#### [WHAT TO PRODUCE]
How many lines of the material below contain the string "pixels"? Case counts. Give only the number.
[START]
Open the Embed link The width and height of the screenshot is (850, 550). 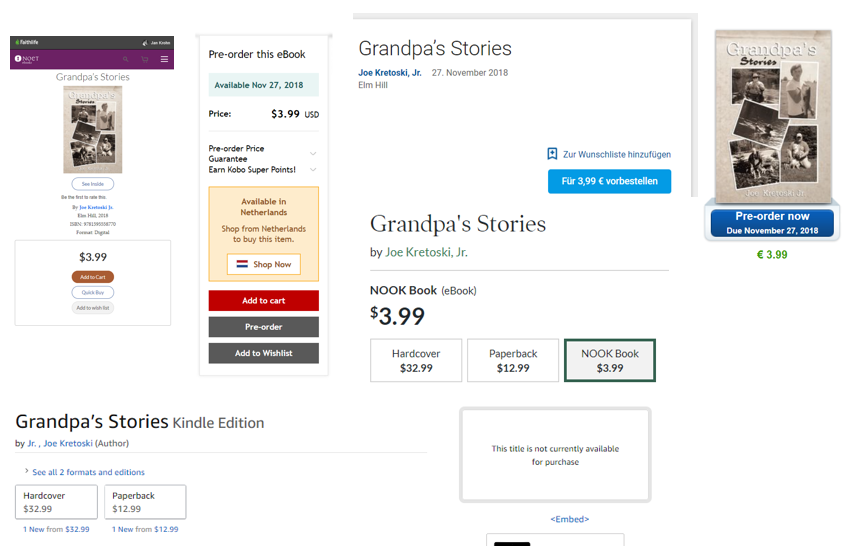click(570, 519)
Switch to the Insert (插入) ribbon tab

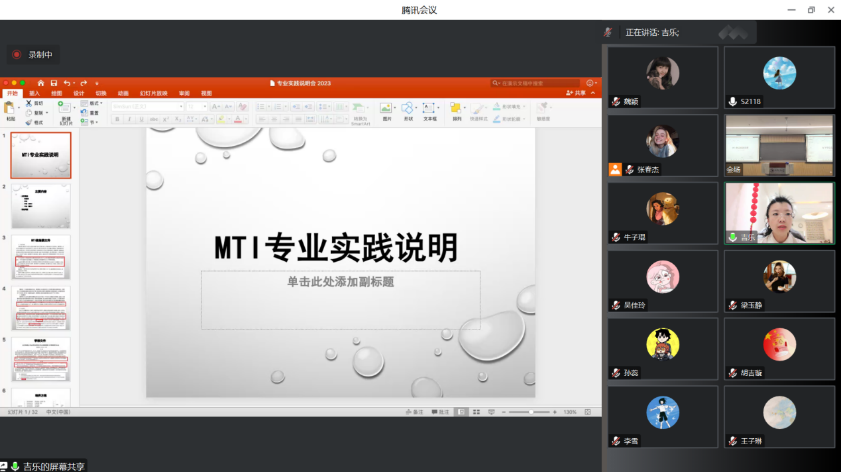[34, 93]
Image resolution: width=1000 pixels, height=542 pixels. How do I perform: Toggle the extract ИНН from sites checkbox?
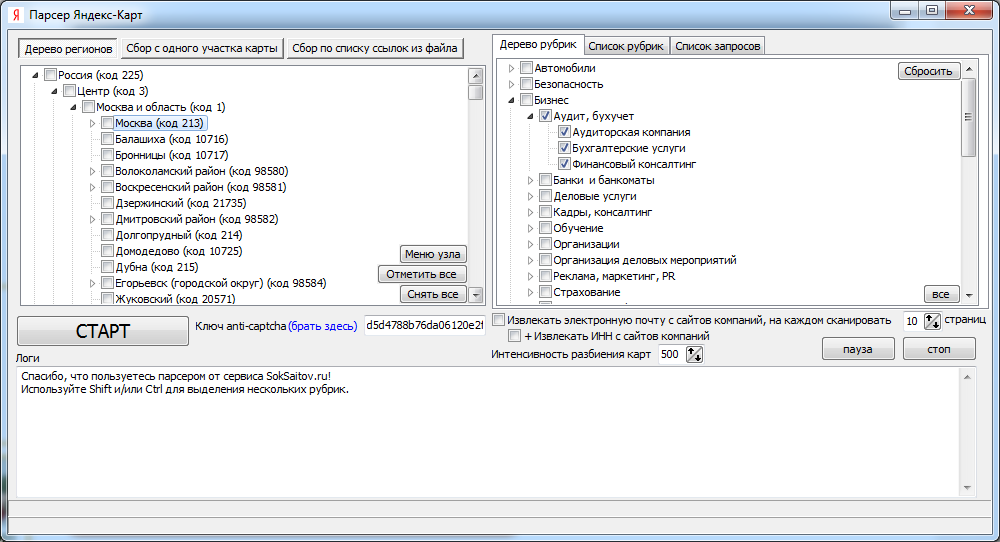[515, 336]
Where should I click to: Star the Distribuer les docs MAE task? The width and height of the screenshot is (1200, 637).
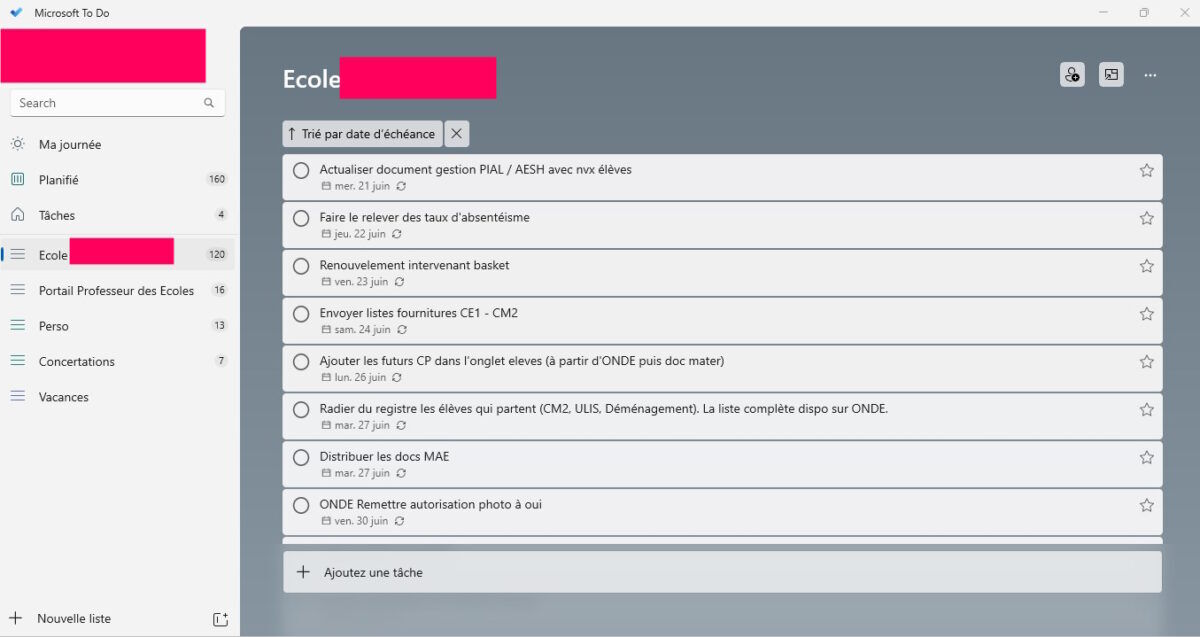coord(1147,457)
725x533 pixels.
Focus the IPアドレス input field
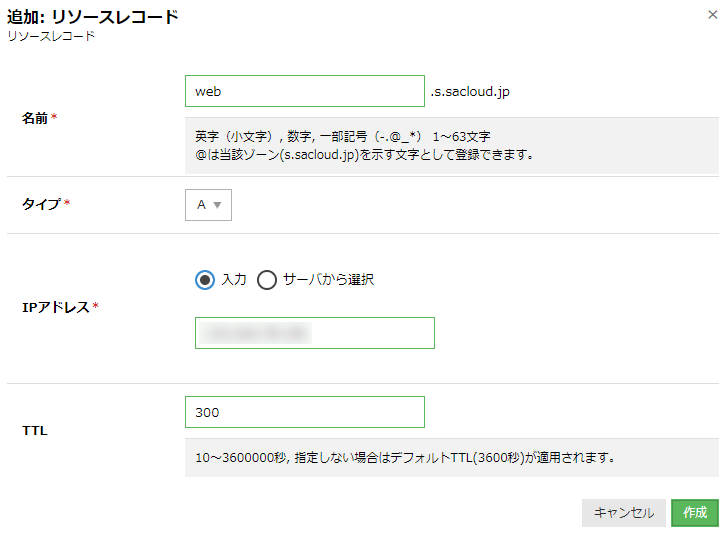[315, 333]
[END]
#### [RESULT FOR THIS EXERCISE]
2